◆ Problem description
Copy out all of the items below, substituting "magnifying glass" for each occurrence of "magnifier" and changing nothing else.
++++ Exercise input
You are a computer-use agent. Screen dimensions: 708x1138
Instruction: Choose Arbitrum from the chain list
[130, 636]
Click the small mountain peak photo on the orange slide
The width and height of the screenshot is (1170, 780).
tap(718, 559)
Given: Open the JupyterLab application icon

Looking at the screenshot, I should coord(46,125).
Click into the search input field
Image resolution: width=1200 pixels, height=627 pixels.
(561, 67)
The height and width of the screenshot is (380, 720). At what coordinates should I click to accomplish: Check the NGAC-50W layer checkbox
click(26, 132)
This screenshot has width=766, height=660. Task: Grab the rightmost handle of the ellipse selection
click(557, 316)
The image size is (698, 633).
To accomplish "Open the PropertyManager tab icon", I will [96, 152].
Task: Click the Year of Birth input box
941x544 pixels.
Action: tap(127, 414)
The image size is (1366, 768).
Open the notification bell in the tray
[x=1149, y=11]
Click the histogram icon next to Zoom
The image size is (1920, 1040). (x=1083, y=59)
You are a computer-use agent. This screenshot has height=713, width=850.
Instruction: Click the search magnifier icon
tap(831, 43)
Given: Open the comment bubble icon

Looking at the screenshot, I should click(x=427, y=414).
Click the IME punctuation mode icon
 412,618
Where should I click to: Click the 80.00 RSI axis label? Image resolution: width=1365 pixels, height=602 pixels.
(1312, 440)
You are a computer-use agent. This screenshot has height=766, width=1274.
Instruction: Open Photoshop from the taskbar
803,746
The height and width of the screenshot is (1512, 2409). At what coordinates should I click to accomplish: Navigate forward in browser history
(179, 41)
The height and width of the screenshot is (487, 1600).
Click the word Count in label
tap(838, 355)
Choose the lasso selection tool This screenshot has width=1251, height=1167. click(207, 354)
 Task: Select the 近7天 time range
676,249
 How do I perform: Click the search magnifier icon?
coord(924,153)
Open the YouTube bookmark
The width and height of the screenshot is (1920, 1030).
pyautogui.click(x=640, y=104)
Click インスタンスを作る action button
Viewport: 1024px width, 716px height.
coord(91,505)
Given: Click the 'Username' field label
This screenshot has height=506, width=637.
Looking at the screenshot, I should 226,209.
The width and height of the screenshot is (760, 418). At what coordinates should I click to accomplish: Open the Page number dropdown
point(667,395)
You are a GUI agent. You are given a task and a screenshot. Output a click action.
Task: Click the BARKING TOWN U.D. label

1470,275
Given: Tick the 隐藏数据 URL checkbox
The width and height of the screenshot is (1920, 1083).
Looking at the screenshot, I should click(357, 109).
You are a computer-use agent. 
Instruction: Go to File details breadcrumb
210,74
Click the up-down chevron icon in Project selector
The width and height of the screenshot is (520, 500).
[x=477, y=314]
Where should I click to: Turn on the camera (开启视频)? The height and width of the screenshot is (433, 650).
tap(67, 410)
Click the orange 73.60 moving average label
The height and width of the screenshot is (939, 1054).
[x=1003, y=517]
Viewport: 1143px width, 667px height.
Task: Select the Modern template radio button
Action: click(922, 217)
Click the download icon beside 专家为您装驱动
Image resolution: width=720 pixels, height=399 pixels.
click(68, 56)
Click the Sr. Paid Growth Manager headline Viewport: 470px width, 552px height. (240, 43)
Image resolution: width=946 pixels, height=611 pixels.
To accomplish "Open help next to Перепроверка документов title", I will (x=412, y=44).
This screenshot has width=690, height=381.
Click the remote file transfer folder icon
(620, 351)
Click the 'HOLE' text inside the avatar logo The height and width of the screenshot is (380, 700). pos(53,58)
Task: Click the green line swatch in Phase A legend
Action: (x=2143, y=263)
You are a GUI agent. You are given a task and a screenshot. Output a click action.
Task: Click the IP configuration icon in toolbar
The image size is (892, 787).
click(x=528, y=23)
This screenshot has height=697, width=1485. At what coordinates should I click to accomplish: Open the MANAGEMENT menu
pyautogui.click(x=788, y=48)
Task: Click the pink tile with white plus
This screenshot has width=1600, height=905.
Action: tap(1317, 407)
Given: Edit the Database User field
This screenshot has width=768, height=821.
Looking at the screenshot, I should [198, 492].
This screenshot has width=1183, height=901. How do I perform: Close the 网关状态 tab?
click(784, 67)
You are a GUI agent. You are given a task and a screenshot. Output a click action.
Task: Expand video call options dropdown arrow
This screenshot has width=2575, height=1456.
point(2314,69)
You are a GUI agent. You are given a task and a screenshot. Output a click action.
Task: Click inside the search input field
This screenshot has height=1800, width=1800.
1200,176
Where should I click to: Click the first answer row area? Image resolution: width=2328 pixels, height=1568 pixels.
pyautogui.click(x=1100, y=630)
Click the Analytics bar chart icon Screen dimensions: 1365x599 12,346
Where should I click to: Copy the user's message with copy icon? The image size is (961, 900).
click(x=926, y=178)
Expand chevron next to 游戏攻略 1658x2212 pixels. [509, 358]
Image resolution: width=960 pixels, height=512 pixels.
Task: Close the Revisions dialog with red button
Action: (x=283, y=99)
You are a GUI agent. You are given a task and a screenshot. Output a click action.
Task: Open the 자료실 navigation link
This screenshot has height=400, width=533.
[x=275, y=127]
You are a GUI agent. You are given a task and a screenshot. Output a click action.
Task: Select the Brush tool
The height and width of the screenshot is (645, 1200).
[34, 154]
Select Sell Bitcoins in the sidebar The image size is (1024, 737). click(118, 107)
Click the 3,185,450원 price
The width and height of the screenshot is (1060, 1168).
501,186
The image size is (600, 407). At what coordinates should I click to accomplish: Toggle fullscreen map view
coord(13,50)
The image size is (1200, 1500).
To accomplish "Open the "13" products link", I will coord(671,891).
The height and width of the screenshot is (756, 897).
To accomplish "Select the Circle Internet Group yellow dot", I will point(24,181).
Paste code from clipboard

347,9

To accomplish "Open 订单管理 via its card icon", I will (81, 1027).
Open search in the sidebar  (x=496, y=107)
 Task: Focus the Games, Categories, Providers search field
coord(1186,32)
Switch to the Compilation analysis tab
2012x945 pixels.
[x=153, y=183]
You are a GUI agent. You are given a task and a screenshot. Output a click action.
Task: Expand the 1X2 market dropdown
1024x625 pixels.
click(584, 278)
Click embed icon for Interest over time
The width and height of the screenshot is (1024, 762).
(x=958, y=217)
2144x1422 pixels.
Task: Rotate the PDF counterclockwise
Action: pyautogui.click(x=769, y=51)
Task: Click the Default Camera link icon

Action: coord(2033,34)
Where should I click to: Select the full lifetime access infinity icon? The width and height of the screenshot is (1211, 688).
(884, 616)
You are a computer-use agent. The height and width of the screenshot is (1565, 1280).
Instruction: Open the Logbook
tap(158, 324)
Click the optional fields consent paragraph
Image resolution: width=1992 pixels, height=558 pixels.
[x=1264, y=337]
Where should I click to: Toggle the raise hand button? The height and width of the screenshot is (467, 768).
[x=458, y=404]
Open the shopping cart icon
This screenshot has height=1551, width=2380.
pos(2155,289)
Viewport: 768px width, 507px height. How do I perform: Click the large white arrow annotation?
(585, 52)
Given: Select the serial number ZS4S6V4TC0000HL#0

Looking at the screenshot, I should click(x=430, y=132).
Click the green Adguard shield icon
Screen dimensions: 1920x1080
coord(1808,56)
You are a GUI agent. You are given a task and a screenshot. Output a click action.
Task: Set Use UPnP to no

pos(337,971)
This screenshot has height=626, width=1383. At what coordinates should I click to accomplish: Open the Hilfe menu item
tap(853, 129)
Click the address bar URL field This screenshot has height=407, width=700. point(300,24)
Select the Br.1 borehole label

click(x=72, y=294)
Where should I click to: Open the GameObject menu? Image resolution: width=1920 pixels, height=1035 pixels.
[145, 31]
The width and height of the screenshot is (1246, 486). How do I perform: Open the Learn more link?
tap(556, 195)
++++++++
◆ Task response
You are a computer-use agent. Screen dimensions: 708x1138
Instruction: Choose Arbitrum from the chain list
[130, 636]
Click the small mountain peak photo on the orange slide
The width and height of the screenshot is (1170, 780).
tap(718, 559)
Given: Open the JupyterLab application icon

Looking at the screenshot, I should coord(46,125).
Click into the search input field
Image resolution: width=1200 pixels, height=627 pixels.
(561, 67)
The height and width of the screenshot is (380, 720). At what coordinates should I click to accomplish: Check the NGAC-50W layer checkbox
click(26, 132)
This screenshot has width=766, height=660. Task: Grab the rightmost handle of the ellipse selection
click(557, 316)
The image size is (698, 633).
To accomplish "Open the PropertyManager tab icon", I will [96, 152].
Task: Click the Year of Birth input box
941x544 pixels.
Action: tap(127, 414)
The image size is (1366, 768).
Open the notification bell in the tray
[x=1149, y=11]
Click the histogram icon next to Zoom
The image size is (1920, 1040). (x=1083, y=59)
You are a computer-use agent. This screenshot has height=713, width=850.
Instruction: Click the search magnifying glass icon
tap(831, 43)
Given: Open the comment bubble icon

Looking at the screenshot, I should click(x=427, y=414).
Click the IME punctuation mode icon
 412,618
Where should I click to: Click the 80.00 RSI axis label? Image resolution: width=1365 pixels, height=602 pixels.
(1312, 440)
You are a computer-use agent. This screenshot has height=766, width=1274.
Instruction: Open Photoshop from the taskbar
803,746
The height and width of the screenshot is (1512, 2409). At what coordinates should I click to accomplish: Navigate forward in browser history
(179, 41)
The height and width of the screenshot is (487, 1600).
Click the word Count in label
tap(838, 355)
Choose the lasso selection tool This screenshot has width=1251, height=1167. click(207, 354)
 Task: Select the 近7天 time range
676,249
 How do I perform: Click the search magnifying glass icon?
coord(924,153)
Open the YouTube bookmark
The width and height of the screenshot is (1920, 1030).
pyautogui.click(x=640, y=104)
Click インスタンスを作る action button
Viewport: 1024px width, 716px height.
coord(91,505)
Given: Click the 'Username' field label
This screenshot has height=506, width=637.
Looking at the screenshot, I should 226,209.
The width and height of the screenshot is (760, 418). At what coordinates should I click to accomplish: Open the Page number dropdown
point(667,395)
You are a GUI agent. You are given a task and a screenshot. Output a click action.
Task: Click the BARKING TOWN U.D. label

1470,275
Given: Tick the 隐藏数据 URL checkbox
The width and height of the screenshot is (1920, 1083).
Looking at the screenshot, I should click(357, 109).
You are a computer-use agent. 
Instruction: Go to File details breadcrumb
210,74
Click the up-down chevron icon in Project selector
The width and height of the screenshot is (520, 500).
[x=477, y=314]
Where should I click to: Turn on the camera (开启视频)? The height and width of the screenshot is (433, 650).
tap(67, 410)
Click the orange 73.60 moving average label
The height and width of the screenshot is (939, 1054).
[x=1003, y=517]
Viewport: 1143px width, 667px height.
Task: Select the Modern template radio button
Action: click(922, 217)
Click the download icon beside 专家为您装驱动
Image resolution: width=720 pixels, height=399 pixels.
click(68, 56)
Click the Sr. Paid Growth Manager headline Viewport: 470px width, 552px height. (240, 43)
Image resolution: width=946 pixels, height=611 pixels.
To accomplish "Open help next to Перепроверка документов title", I will (x=412, y=44).
This screenshot has width=690, height=381.
Click the remote file transfer folder icon
(620, 351)
Click the 'HOLE' text inside the avatar logo The height and width of the screenshot is (380, 700). pos(53,58)
Task: Click the green line swatch in Phase A legend
Action: (x=2143, y=263)
You are a GUI agent. You are given a task and a screenshot. Output a click action.
Task: Click the IP configuration icon in toolbar
The image size is (892, 787).
click(x=528, y=23)
This screenshot has height=697, width=1485. At what coordinates should I click to accomplish: Open the MANAGEMENT menu
pyautogui.click(x=788, y=48)
Task: Click the pink tile with white plus
This screenshot has width=1600, height=905.
Action: tap(1317, 407)
Given: Edit the Database User field
This screenshot has width=768, height=821.
Looking at the screenshot, I should [198, 492].
This screenshot has width=1183, height=901. How do I perform: Close the 网关状态 tab?
click(784, 67)
You are a GUI agent. You are given a task and a screenshot. Output a click action.
Task: Expand video call options dropdown arrow
This screenshot has width=2575, height=1456.
point(2314,69)
You are a GUI agent. You are given a task and a screenshot. Output a click action.
Task: Click inside the search input field
This screenshot has height=1800, width=1800.
1200,176
Where should I click to: Click the first answer row area? Image resolution: width=2328 pixels, height=1568 pixels.
pyautogui.click(x=1100, y=630)
Click the Analytics bar chart icon Screen dimensions: 1365x599 12,346
Where should I click to: Copy the user's message with copy icon? The image size is (961, 900).
click(x=926, y=178)
Expand chevron next to 游戏攻略 1658x2212 pixels. [509, 358]
Image resolution: width=960 pixels, height=512 pixels.
Task: Close the Revisions dialog with red button
Action: (x=283, y=99)
You are a GUI agent. You are given a task and a screenshot. Output a click action.
Task: Open the 자료실 navigation link
This screenshot has height=400, width=533.
[x=275, y=127]
You are a GUI agent. You are given a task and a screenshot. Output a click action.
Task: Select the Brush tool
The height and width of the screenshot is (645, 1200).
[34, 154]
Select Sell Bitcoins in the sidebar The image size is (1024, 737). click(118, 107)
Click the 3,185,450원 price
The width and height of the screenshot is (1060, 1168).
501,186
The image size is (600, 407). At what coordinates should I click to accomplish: Toggle fullscreen map view
coord(13,50)
The image size is (1200, 1500).
To accomplish "Open the "13" products link", I will coord(671,891).
The height and width of the screenshot is (756, 897).
To accomplish "Select the Circle Internet Group yellow dot", I will point(24,181).
Paste code from clipboard

347,9

To accomplish "Open 订单管理 via its card icon", I will (81, 1027).
Open search in the sidebar  (x=496, y=107)
 Task: Focus the Games, Categories, Providers search field
coord(1186,32)
Switch to the Compilation analysis tab
2012x945 pixels.
[x=153, y=183]
You are a GUI agent. You are given a task and a screenshot. Output a click action.
Task: Expand the 1X2 market dropdown
1024x625 pixels.
click(584, 278)
Click embed icon for Interest over time
The width and height of the screenshot is (1024, 762).
(x=958, y=217)
2144x1422 pixels.
Task: Rotate the PDF counterclockwise
Action: pyautogui.click(x=769, y=51)
Task: Click the Default Camera link icon

Action: coord(2033,34)
Where should I click to: Select the full lifetime access infinity icon? The width and height of the screenshot is (1211, 688).
(884, 616)
You are a computer-use agent. The height and width of the screenshot is (1565, 1280).
Instruction: Open the Logbook
tap(158, 324)
Click the optional fields consent paragraph
Image resolution: width=1992 pixels, height=558 pixels.
[x=1264, y=337]
Where should I click to: Toggle the raise hand button? The height and width of the screenshot is (467, 768).
[x=458, y=404]
Open the shopping cart icon
This screenshot has height=1551, width=2380.
pos(2155,289)
Viewport: 768px width, 507px height. How do I perform: Click the large white arrow annotation?
(585, 52)
Given: Select the serial number ZS4S6V4TC0000HL#0

Looking at the screenshot, I should click(x=430, y=132).
Click the green Adguard shield icon
Screen dimensions: 1920x1080
coord(1808,56)
You are a GUI agent. You are given a task and a screenshot. Output a click action.
Task: Set Use UPnP to no

pos(337,971)
This screenshot has height=626, width=1383. At what coordinates should I click to accomplish: Open the Hilfe menu item
tap(853, 129)
Click the address bar URL field This screenshot has height=407, width=700. point(300,24)
Select the Br.1 borehole label

click(x=72, y=294)
Where should I click to: Open the GameObject menu? Image resolution: width=1920 pixels, height=1035 pixels.
[145, 31]
The width and height of the screenshot is (1246, 486). How do I perform: Open the Learn more link?
tap(556, 195)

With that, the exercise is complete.